##### Provided records

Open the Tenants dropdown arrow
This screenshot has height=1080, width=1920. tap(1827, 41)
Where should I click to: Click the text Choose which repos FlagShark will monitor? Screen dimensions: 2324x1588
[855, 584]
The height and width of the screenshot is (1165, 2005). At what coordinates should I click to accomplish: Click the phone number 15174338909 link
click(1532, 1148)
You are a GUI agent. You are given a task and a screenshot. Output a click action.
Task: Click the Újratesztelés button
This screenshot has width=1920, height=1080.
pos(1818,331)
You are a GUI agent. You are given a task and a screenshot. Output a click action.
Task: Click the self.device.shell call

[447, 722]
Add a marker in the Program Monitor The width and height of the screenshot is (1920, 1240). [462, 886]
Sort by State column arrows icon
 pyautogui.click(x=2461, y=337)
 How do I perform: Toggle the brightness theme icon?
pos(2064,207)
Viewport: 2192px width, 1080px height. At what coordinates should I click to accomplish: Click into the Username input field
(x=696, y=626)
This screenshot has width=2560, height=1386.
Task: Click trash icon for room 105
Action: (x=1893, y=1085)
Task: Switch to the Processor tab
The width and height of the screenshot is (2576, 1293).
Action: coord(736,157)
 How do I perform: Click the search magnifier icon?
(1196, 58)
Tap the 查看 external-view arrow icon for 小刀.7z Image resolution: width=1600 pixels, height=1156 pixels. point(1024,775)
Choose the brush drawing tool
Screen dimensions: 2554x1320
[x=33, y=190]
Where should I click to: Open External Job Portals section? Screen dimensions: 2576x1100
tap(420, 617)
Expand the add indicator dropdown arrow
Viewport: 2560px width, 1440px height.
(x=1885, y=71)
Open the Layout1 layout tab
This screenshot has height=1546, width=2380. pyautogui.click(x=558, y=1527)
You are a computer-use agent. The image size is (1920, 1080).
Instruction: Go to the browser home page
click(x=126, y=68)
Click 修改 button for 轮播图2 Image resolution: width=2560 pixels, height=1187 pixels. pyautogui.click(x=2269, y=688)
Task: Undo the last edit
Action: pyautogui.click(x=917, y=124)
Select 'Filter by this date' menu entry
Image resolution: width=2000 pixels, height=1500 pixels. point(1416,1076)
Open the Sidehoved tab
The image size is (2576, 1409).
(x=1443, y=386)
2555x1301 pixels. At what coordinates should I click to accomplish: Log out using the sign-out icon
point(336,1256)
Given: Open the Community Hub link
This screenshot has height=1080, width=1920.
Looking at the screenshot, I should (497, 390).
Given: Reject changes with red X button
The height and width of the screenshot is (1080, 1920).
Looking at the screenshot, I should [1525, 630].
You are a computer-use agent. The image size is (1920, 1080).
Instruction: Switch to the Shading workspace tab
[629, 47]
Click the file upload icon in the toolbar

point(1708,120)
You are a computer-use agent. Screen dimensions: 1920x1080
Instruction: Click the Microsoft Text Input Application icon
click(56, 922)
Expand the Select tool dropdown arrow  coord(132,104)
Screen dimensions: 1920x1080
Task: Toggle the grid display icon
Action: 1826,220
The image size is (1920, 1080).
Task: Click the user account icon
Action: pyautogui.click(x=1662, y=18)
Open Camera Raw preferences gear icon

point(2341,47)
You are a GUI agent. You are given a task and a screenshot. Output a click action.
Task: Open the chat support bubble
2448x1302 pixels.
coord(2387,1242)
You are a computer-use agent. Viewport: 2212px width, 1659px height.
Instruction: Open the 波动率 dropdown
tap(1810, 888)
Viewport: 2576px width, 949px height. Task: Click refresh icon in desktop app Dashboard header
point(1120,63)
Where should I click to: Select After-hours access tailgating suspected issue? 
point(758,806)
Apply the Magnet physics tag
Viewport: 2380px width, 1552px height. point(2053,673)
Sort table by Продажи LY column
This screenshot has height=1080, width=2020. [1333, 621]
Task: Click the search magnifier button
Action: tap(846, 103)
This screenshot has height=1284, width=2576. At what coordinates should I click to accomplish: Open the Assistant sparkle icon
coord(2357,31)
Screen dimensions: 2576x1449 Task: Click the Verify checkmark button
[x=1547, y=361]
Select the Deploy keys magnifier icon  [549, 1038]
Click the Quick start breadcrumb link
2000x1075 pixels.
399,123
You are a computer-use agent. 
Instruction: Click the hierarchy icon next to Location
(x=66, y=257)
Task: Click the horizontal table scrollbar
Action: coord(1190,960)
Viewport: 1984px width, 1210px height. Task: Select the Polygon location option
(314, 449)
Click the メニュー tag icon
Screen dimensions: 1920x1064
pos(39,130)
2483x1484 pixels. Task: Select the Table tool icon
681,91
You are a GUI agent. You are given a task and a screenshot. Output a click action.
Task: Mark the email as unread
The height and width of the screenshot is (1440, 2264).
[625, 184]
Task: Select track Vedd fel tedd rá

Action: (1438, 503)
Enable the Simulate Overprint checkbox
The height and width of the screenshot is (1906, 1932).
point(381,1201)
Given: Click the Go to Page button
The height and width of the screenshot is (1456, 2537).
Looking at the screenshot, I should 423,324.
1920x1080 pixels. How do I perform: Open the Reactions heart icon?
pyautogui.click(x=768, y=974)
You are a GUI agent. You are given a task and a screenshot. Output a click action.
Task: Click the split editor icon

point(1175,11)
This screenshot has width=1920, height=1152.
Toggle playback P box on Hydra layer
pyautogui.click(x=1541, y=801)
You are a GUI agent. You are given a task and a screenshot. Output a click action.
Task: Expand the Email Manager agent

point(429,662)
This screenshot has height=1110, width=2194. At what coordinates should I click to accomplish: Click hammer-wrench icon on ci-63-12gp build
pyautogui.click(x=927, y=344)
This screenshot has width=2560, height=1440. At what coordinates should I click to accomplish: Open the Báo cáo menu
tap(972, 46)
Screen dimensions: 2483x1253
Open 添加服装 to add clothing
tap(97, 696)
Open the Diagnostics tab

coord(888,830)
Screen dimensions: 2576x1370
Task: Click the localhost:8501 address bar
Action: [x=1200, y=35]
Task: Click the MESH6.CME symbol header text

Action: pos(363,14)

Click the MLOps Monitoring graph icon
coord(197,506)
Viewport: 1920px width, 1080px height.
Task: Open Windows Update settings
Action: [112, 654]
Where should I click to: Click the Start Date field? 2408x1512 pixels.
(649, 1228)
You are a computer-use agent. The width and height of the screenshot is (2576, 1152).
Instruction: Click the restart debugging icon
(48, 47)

##########

= Work item =
All records above are to be returned exactly as given.

= Task answer =
Open the Tenants dropdown arrow
This screenshot has height=1080, width=1920. tap(1827, 41)
Where should I click to: Click the text Choose which repos FlagShark will monitor? Screen dimensions: 2324x1588
[855, 584]
The height and width of the screenshot is (1165, 2005). At what coordinates should I click to accomplish: Click the phone number 15174338909 link
click(1532, 1148)
You are a GUI agent. You are given a task and a screenshot. Output a click action.
Task: Click the Újratesztelés button
This screenshot has width=1920, height=1080.
pos(1818,331)
You are a GUI agent. You are given a task and a screenshot. Output a click action.
Task: Click the self.device.shell call

[447, 722]
Add a marker in the Program Monitor The width and height of the screenshot is (1920, 1240). [462, 886]
Sort by State column arrows icon
 pyautogui.click(x=2461, y=337)
 How do I perform: Toggle the brightness theme icon?
pos(2064,207)
Viewport: 2192px width, 1080px height. At what coordinates should I click to accomplish: Click into the Username input field
(x=696, y=626)
This screenshot has width=2560, height=1386.
Task: Click trash icon for room 105
Action: (x=1893, y=1085)
Task: Switch to the Processor tab
The width and height of the screenshot is (2576, 1293).
Action: coord(736,157)
 How do I perform: Click the search magnifier icon?
(1196, 58)
Tap the 查看 external-view arrow icon for 小刀.7z Image resolution: width=1600 pixels, height=1156 pixels. point(1024,775)
Choose the brush drawing tool
Screen dimensions: 2554x1320
[x=33, y=190]
Where should I click to: Open External Job Portals section? Screen dimensions: 2576x1100
tap(420, 617)
Expand the add indicator dropdown arrow
Viewport: 2560px width, 1440px height.
(x=1885, y=71)
Open the Layout1 layout tab
This screenshot has height=1546, width=2380. pyautogui.click(x=558, y=1527)
You are a computer-use agent. The image size is (1920, 1080).
Instruction: Go to the browser home page
click(x=126, y=68)
Click 修改 button for 轮播图2 Image resolution: width=2560 pixels, height=1187 pixels. pyautogui.click(x=2269, y=688)
Task: Undo the last edit
Action: pyautogui.click(x=917, y=124)
Select 'Filter by this date' menu entry
Image resolution: width=2000 pixels, height=1500 pixels. point(1416,1076)
Open the Sidehoved tab
The image size is (2576, 1409).
(x=1443, y=386)
2555x1301 pixels. At what coordinates should I click to accomplish: Log out using the sign-out icon
point(336,1256)
Given: Open the Community Hub link
This screenshot has height=1080, width=1920.
Looking at the screenshot, I should (497, 390).
Given: Reject changes with red X button
The height and width of the screenshot is (1080, 1920).
Looking at the screenshot, I should [1525, 630].
You are a computer-use agent. The image size is (1920, 1080).
Instruction: Switch to the Shading workspace tab
[629, 47]
Click the file upload icon in the toolbar

point(1708,120)
You are a computer-use agent. Screen dimensions: 1920x1080
Instruction: Click the Microsoft Text Input Application icon
click(56, 922)
Expand the Select tool dropdown arrow  coord(132,104)
Screen dimensions: 1920x1080
Task: Toggle the grid display icon
Action: 1826,220
The image size is (1920, 1080).
Task: Click the user account icon
Action: pyautogui.click(x=1662, y=18)
Open Camera Raw preferences gear icon

point(2341,47)
You are a GUI agent. You are given a task and a screenshot. Output a click action.
Task: Open the chat support bubble
2448x1302 pixels.
coord(2387,1242)
You are a computer-use agent. Viewport: 2212px width, 1659px height.
Instruction: Open the 波动率 dropdown
tap(1810, 888)
Viewport: 2576px width, 949px height. Task: Click refresh icon in desktop app Dashboard header
point(1120,63)
Where should I click to: Select After-hours access tailgating suspected issue? 
point(758,806)
Apply the Magnet physics tag
Viewport: 2380px width, 1552px height. point(2053,673)
Sort table by Продажи LY column
This screenshot has height=1080, width=2020. [1333, 621]
Task: Click the search magnifier button
Action: tap(846, 103)
This screenshot has height=1284, width=2576. At what coordinates should I click to accomplish: Open the Assistant sparkle icon
coord(2357,31)
Screen dimensions: 2576x1449 Task: Click the Verify checkmark button
[x=1547, y=361]
Select the Deploy keys magnifier icon  [549, 1038]
Click the Quick start breadcrumb link
2000x1075 pixels.
399,123
You are a computer-use agent. 
Instruction: Click the hierarchy icon next to Location
(x=66, y=257)
Task: Click the horizontal table scrollbar
Action: coord(1190,960)
Viewport: 1984px width, 1210px height. Task: Select the Polygon location option
(314, 449)
Click the メニュー tag icon
Screen dimensions: 1920x1064
pos(39,130)
2483x1484 pixels. Task: Select the Table tool icon
681,91
You are a GUI agent. You are given a task and a screenshot. Output a click action.
Task: Mark the email as unread
The height and width of the screenshot is (1440, 2264).
[625, 184]
Task: Select track Vedd fel tedd rá

Action: (1438, 503)
Enable the Simulate Overprint checkbox
The height and width of the screenshot is (1906, 1932).
point(381,1201)
Given: Click the Go to Page button
The height and width of the screenshot is (1456, 2537).
Looking at the screenshot, I should 423,324.
1920x1080 pixels. How do I perform: Open the Reactions heart icon?
pyautogui.click(x=768, y=974)
You are a GUI agent. You are given a task and a screenshot. Output a click action.
Task: Click the split editor icon

point(1175,11)
This screenshot has width=1920, height=1152.
Toggle playback P box on Hydra layer
pyautogui.click(x=1541, y=801)
You are a GUI agent. You are given a task and a screenshot. Output a click action.
Task: Expand the Email Manager agent

point(429,662)
This screenshot has height=1110, width=2194. At what coordinates should I click to accomplish: Click hammer-wrench icon on ci-63-12gp build
pyautogui.click(x=927, y=344)
This screenshot has width=2560, height=1440. At what coordinates should I click to accomplish: Open the Báo cáo menu
tap(972, 46)
Screen dimensions: 2483x1253
Open 添加服装 to add clothing
tap(97, 696)
Open the Diagnostics tab

coord(888,830)
Screen dimensions: 2576x1370
Task: Click the localhost:8501 address bar
Action: [x=1200, y=35]
Task: Click the MESH6.CME symbol header text

Action: pos(363,14)

Click the MLOps Monitoring graph icon
coord(197,506)
Viewport: 1920px width, 1080px height.
Task: Open Windows Update settings
Action: [112, 654]
Where should I click to: Click the Start Date field? 2408x1512 pixels.
(649, 1228)
You are a computer-use agent. The width and height of the screenshot is (2576, 1152).
Instruction: Click the restart debugging icon
(48, 47)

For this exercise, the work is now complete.